After suffering its biggest one-day fall in six weeks on Wednesday, the Nikkei was down another 0.4 percent, retreating further from this week's six-year closing high.
“Starting from two days back, people are starting to get quite nervous about the market,” a Tokyo-based senior trader at a European bank said.
The dollar has also faded below 103.00 yen, giving investors an excuse to book profits on the market's recent hefty gains. The Nikkei is still up 9 percent since early November, and 48 percent on the year so far.
Offshore funds appeared to be cheering for the market. Foreigners bought a net 368 billion yen worth of Japanese shares in the week through November 30, on top of 709 billion yen in the week before that.
Caution ruled elsewhere in the region, with MSCI's broadest index of Asia-Pacific shares outside Japan off 0.3 percent, and Shanghai down 0.1 percent.
Australia's main index shed 0.8 percent as Qantas Airways tumbled as much as 15 percent on news of a profit warning and job cuts.
There was nothing but indecision out of Wall Street where the Dow Jones industrial average edged down 0.16 percent, while the S&P 500 eased 0.13 percent.
Shares had taken a hit after a strong reading on private hiring led to speculation that payrolls could also be upbeat and perhaps hasten the day when the Federal Reserve starts trimming its asset buying.

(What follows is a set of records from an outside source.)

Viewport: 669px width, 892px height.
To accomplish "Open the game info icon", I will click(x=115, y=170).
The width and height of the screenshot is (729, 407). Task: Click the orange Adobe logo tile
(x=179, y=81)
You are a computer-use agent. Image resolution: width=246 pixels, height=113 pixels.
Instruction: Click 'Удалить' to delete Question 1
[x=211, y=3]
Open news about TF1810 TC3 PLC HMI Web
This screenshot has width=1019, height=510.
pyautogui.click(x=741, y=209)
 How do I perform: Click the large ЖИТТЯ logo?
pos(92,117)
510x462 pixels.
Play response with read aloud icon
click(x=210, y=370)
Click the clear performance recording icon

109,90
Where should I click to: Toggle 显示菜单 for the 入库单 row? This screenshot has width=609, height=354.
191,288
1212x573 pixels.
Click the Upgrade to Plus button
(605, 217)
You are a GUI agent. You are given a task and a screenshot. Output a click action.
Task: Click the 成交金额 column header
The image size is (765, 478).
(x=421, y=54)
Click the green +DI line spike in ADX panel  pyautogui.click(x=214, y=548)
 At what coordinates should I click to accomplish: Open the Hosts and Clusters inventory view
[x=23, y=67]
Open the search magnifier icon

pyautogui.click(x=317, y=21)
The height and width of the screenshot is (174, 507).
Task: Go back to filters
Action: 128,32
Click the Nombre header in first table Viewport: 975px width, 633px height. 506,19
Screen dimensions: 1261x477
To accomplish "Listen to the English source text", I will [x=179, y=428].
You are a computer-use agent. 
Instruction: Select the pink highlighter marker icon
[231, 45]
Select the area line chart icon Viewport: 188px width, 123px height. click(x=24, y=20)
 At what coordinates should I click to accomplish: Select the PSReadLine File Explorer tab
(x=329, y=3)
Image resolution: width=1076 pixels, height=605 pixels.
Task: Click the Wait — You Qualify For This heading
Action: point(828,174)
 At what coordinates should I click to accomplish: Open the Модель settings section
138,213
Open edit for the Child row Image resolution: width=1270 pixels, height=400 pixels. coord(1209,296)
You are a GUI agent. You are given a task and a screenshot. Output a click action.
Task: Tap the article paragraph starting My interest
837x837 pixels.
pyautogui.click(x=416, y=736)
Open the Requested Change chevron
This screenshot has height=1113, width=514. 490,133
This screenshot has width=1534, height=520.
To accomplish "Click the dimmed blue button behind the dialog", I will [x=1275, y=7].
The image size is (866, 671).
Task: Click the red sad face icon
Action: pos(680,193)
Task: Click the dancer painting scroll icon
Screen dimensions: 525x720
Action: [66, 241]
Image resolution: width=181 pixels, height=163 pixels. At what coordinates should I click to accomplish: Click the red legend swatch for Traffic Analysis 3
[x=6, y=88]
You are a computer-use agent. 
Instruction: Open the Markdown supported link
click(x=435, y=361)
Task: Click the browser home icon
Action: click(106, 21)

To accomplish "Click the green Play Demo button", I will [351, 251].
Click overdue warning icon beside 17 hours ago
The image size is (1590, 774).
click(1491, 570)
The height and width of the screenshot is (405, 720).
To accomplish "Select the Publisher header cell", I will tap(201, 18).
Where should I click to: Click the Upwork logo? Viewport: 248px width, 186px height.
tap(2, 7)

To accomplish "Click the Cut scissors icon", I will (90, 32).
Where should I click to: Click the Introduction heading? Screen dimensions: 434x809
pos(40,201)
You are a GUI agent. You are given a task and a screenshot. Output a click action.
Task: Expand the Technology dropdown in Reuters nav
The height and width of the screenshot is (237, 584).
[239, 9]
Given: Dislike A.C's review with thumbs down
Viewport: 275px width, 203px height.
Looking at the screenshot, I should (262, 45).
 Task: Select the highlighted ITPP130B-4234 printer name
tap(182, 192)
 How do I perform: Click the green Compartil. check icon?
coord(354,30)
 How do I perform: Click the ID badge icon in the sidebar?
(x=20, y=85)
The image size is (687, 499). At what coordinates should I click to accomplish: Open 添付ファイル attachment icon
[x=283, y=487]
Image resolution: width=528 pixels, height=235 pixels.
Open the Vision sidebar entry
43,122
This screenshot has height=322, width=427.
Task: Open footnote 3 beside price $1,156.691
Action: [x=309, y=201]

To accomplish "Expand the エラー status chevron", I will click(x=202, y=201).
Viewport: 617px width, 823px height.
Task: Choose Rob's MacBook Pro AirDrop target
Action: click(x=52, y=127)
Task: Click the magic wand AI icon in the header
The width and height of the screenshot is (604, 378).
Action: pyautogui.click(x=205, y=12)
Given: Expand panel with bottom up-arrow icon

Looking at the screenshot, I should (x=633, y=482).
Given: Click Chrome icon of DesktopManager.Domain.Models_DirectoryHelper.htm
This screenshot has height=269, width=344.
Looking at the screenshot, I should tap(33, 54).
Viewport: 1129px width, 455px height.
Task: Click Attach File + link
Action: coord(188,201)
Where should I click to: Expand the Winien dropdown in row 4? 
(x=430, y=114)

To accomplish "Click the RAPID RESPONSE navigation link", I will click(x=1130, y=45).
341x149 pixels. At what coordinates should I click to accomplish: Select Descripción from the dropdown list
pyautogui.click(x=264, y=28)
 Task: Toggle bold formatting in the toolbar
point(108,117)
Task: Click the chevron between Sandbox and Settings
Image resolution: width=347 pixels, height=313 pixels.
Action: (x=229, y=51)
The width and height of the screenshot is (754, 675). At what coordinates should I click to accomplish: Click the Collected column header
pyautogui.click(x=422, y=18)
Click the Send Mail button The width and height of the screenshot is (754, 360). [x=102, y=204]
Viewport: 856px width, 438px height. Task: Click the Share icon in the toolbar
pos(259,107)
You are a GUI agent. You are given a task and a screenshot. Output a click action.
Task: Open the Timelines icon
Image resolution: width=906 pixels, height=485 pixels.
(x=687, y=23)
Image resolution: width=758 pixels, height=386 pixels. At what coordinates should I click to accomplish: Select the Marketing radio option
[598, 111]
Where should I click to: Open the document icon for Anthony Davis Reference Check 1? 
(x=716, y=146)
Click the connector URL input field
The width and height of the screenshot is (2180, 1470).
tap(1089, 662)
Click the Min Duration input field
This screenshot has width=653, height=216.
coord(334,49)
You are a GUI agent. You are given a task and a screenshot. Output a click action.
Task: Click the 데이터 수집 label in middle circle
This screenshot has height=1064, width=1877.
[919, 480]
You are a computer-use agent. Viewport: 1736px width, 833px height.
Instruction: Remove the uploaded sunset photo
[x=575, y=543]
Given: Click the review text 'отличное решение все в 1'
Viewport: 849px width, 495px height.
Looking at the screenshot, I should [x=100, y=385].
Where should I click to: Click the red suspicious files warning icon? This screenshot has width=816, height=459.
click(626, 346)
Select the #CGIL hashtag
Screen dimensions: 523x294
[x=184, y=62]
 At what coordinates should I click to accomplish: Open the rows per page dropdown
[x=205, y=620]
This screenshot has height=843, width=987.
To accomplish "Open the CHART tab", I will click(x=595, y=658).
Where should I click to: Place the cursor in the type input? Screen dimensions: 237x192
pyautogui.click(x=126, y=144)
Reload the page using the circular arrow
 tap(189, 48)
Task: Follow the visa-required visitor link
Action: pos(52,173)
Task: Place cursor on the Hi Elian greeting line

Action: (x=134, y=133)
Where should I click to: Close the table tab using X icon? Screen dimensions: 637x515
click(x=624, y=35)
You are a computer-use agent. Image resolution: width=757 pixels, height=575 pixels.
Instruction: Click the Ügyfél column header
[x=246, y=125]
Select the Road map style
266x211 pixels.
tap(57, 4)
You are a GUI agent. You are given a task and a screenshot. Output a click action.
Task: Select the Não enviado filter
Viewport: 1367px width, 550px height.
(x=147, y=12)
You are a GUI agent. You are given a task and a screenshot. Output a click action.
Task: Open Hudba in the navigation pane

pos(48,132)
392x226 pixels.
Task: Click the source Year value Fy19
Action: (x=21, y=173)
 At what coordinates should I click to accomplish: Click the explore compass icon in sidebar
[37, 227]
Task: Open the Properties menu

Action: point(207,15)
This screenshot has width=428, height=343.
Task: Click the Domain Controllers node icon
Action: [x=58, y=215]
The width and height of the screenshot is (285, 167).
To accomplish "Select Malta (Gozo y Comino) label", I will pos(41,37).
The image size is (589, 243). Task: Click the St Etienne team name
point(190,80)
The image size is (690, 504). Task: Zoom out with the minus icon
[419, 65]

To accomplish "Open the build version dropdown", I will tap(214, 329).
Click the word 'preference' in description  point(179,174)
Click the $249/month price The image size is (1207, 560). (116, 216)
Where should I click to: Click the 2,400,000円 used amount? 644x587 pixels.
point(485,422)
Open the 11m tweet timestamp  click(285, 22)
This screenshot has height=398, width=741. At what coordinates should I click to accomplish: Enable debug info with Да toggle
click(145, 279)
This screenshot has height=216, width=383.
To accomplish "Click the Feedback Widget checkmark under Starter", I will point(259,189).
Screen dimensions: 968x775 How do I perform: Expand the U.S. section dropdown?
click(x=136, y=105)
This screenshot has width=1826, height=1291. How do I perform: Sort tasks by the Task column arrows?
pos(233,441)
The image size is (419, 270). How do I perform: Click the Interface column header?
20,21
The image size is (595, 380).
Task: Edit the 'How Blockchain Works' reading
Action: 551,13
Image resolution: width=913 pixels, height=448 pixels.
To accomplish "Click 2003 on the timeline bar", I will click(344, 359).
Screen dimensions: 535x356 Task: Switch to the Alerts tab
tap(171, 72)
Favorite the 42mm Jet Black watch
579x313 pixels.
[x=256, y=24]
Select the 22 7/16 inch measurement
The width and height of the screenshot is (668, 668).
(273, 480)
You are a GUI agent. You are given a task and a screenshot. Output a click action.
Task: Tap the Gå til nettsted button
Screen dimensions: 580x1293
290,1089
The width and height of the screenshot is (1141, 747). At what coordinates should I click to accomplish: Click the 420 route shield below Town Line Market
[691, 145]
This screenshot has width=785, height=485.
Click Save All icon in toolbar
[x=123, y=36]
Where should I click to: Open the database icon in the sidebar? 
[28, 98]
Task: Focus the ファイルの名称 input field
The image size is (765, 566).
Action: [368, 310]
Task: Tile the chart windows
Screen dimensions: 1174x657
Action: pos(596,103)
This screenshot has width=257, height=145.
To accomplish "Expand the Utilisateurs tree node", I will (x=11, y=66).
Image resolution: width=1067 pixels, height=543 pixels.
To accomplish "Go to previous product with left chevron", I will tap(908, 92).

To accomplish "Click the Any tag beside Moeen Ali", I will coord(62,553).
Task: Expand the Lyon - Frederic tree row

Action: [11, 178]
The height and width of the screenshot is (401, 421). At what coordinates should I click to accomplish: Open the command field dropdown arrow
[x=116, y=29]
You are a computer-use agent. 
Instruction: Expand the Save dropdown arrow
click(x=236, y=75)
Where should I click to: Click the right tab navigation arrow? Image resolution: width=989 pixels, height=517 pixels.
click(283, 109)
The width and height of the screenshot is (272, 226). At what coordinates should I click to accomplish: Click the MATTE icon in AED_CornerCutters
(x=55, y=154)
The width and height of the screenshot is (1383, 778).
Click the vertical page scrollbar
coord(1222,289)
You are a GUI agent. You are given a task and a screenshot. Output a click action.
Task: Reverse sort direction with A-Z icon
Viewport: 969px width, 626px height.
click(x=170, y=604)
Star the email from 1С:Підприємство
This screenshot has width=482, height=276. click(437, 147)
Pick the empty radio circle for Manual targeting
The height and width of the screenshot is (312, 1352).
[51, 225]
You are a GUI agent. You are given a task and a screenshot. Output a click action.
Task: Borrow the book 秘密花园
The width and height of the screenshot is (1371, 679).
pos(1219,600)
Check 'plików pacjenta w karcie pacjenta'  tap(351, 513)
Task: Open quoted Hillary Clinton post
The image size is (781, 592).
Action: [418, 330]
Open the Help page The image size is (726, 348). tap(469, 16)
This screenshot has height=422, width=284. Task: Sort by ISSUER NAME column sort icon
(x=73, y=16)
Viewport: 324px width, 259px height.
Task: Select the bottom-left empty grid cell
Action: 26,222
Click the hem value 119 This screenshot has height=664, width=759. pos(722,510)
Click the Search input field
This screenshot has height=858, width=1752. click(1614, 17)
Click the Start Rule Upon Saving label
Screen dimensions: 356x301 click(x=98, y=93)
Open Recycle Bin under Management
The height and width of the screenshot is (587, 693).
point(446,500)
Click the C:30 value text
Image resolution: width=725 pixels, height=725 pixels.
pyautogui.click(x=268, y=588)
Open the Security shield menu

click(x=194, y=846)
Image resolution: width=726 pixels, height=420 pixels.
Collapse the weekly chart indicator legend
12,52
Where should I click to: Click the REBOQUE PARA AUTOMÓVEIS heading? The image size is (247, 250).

Other data on services and housing was more mixed, but the risk was enough to leave 10-year Treasury yields near three-month highs at 2.84 percent.
Ironically, a sustained increase in long-term yields is exactly what the Fed is trying to avoid, so the rise argues against a start of tapering at this month's policy meeting.
The lift in yields helped the US dollar regain some ground on the yen to stand at 102.35, up from a low of 101.82. It may get further support if US gross domestic product data gets revised up later on Thursday.
A major mover was the Canadian dollar which sagged to 3-1/2-year lows after the Bank of Canada issued a dovish policy statement, highlighting the risks of undesirably weak inflation.
The euro was steady at $1.3585, having bounced from a trough of $1.3527 on Wednesday. Service sector data had showed activity in Italy and France shrinking in November but expanding in Spain and Germany, highlighting the divergence in the bloc.
There was more good news for Spain as Moody's upgraded its credit outlook to stable from negative, citing a rebalancing of and a brighter medium-term view for the country's economy.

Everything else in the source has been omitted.